CV

No, and the more they automate the jobs away, the quicker your CV land in the trash. Have fun fighting for the scraps with other poors while guys like Bezos buy their own islands. If you wanna distract yourself from that just choose some camp (sjw, alt. right etc.) and have inconsequential online vendettas with other poors while the rich keep evading paying taxes.


You're hired

never listen to a HR fag. I've never met one that even had decent social skills let alone had any idea about how someone could get a job.

I don't lie on my CV on the principle that my boss would rely on me to use my skills in something I lie about. If I say that I lied about it, I'll probably be out of the job the very same day. If by some miracle that I'm not fired, I'll be branded for the rest of my employment life as untrustworthy and a deceiver.

This. Why do you want to become a good goy just so they throw an extra bone at you along with the scraps?
Bullets and binary bomb components are cheap. Get a bycicle and go rig some cars of the elites with explosives. Pop their skull when they're stuck in traffic. If you're too much of a pussy for that go sabotage some HV transmission lines. All you need is a rock, a nylon string and a few meters of thick steel wire.
Don't stop until copyright is less than 20 years, (((telemetry))) and face recognition is illegal and every man is required to carry a firearm at all times.

You can't. When you write a CV you are taking a blind shock in the dark. In order to get a job you have to get past the HR department, and unless you have been snooping around in the company to find out what pattern they are looking for, it's a gamble. You might get rejected simply because the other guy had a more handsome face.

The way I did it was I wrote my CV as I would like to present myself. I could have written it as if I was a turbofaggot, but then I would have ended up in a company that only hires turbofaggots. If your CV looks like an off-the-shelf template, then you will be hired for an off-the-shelf job. I made my CV look slick, but still orderly and well-defined because that's how I wanted to present myself. It's just like picking your outfit to wear.

Sure, as long as you don't get caught. But keep in mind that if you get caught they will be through with you. Even if it is something irrelevant to the job, like saying you have the black belt in karate, if one of the interviewers knows about karate and you make an ass of yourself, you're done for. That's not say they will quiz you about random karate trivia, but they will try to include it in a casual conversation.

First page is the application itself, I structure it as if it was a printed letter, even when I send in a PDF. Make sure to get all the details right: correct address of the company, correct name of the contact person or the correct department.

Then the CV itself follows. I order it by education, work experience, technical expertise, programming language, spoken languages, other engagements (social, hobbies, that stuff). The hard part is that you need to keep it concise and tabular. There are topics I could talk about for hours.
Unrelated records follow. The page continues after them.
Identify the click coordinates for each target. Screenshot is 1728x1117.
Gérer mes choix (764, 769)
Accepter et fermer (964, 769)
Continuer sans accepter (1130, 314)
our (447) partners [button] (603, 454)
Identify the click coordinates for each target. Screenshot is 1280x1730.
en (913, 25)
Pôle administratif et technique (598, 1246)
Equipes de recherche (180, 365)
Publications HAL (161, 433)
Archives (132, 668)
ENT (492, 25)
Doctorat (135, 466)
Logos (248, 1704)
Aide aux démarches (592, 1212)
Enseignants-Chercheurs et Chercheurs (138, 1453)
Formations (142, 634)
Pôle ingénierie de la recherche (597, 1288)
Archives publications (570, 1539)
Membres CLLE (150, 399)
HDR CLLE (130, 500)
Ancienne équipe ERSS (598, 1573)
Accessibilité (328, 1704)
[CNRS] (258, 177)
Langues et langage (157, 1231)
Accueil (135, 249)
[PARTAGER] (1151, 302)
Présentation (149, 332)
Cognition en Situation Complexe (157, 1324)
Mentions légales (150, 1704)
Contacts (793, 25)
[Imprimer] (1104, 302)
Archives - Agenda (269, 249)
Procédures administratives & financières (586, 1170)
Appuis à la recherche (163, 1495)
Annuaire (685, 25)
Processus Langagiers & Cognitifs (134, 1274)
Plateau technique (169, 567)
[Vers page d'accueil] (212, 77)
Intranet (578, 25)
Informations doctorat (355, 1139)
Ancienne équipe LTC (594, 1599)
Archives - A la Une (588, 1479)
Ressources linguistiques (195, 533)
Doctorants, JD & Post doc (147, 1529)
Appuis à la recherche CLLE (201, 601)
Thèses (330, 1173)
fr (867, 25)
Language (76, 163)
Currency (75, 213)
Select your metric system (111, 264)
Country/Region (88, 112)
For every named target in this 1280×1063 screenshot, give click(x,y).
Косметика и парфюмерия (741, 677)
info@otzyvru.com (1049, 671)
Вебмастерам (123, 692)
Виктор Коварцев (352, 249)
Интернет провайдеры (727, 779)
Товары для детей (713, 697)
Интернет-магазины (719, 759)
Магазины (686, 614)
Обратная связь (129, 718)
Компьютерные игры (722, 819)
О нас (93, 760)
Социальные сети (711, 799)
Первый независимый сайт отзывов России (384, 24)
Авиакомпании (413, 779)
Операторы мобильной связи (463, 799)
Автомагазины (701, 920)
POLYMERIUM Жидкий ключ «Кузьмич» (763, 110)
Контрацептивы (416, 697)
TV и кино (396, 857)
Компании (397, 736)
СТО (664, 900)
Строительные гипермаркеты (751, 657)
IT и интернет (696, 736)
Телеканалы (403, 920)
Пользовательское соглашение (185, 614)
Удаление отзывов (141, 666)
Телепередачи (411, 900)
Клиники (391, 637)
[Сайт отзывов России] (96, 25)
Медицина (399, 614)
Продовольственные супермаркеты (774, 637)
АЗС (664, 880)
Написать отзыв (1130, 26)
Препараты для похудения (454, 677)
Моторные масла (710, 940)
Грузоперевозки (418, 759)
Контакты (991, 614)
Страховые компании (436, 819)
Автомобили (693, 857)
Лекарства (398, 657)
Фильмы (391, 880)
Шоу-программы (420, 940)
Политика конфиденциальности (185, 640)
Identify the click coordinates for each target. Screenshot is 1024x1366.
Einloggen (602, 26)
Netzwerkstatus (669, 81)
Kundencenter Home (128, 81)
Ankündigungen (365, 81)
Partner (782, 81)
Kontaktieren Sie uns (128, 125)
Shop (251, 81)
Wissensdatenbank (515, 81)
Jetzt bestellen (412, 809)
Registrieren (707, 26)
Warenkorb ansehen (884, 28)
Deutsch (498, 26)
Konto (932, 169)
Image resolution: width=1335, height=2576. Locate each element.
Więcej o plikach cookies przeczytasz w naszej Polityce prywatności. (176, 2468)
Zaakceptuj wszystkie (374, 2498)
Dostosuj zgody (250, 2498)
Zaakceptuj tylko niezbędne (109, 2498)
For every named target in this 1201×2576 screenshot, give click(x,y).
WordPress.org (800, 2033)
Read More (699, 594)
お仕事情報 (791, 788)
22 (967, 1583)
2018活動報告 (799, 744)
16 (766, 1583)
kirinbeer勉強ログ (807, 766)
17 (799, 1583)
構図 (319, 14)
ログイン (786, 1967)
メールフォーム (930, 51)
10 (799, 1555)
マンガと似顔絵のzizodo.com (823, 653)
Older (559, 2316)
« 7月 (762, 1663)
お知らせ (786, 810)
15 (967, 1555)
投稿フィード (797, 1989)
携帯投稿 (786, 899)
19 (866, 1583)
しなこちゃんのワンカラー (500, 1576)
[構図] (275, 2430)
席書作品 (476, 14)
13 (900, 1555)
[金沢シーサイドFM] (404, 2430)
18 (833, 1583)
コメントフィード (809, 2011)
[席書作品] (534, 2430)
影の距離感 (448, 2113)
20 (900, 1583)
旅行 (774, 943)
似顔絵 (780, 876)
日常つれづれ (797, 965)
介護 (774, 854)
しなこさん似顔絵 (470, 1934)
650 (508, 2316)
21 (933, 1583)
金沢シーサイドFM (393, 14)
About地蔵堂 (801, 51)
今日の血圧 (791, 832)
Some of my open source projects are really interesting and would put me miles ahead than your usual college student or Pajeet, but you cannot talk about those in your CV. At best you can pick one particularly interesting one and spend a few words on it in your application.

The rest is various certifications. Limit yourself to the important ones, no one cares that went to some Java course ten years ago or that you got first place in the local table tennis tournament ten years ago. When I graduated college I only included my college graduation papers, but not the highschool papers because no one gives a shit about those anymore when you graduate college. If you add too many certificates you come across as a desperate Pajeet who is try to overcompensate for his deficiencies with worthless papers.

See above, only if you want to work in a company that chases the latest buzzwords. Act like a soy-slurping hipster faggot, and you will find yourself among soy-slurping hipster faggots. But don't go into the other extreme, if the people are using Scrum don't start an autistic shitfit about how Scrum is overrated garbage, just nod and go along with it.

I asked someone to design my CV in InDesign, so there's your tech AIDS. It sucks, but it was the least painful way of getting something that looked decent. Word processors cannot do complex layout, LaTeX is going to make you want to kill yourself if you want to deviate from the standard layout, if you know TeX well enough to do good layout then you don't need a CV, and Scribus is an unresponsive piece of shit that hasn't heard of live preview.

What really sucked was that every time I wanted to write a new application I had to go to that person, then they would manually copy-paste my changes and export a PDF. If it was written in a markup language I could have just generated it with one command.

Maybe Sile could do complex layout in a reasonable way, I haven't tried that one yet.
sile-typesetter.org/

What's a CV?

Curriculum Vitae

LaTeX + modernCV.

Why can't I talk about open source projects in my cv?

Not just Open Source, any of them. There just isn't room to go into depth, unless you can pick one and say all you want to say in one sentence. You can list them of course, but that's about it. And even then you have to limit yourself to the most important ones, if you list your twenty Vim plugins you will come across as desperate.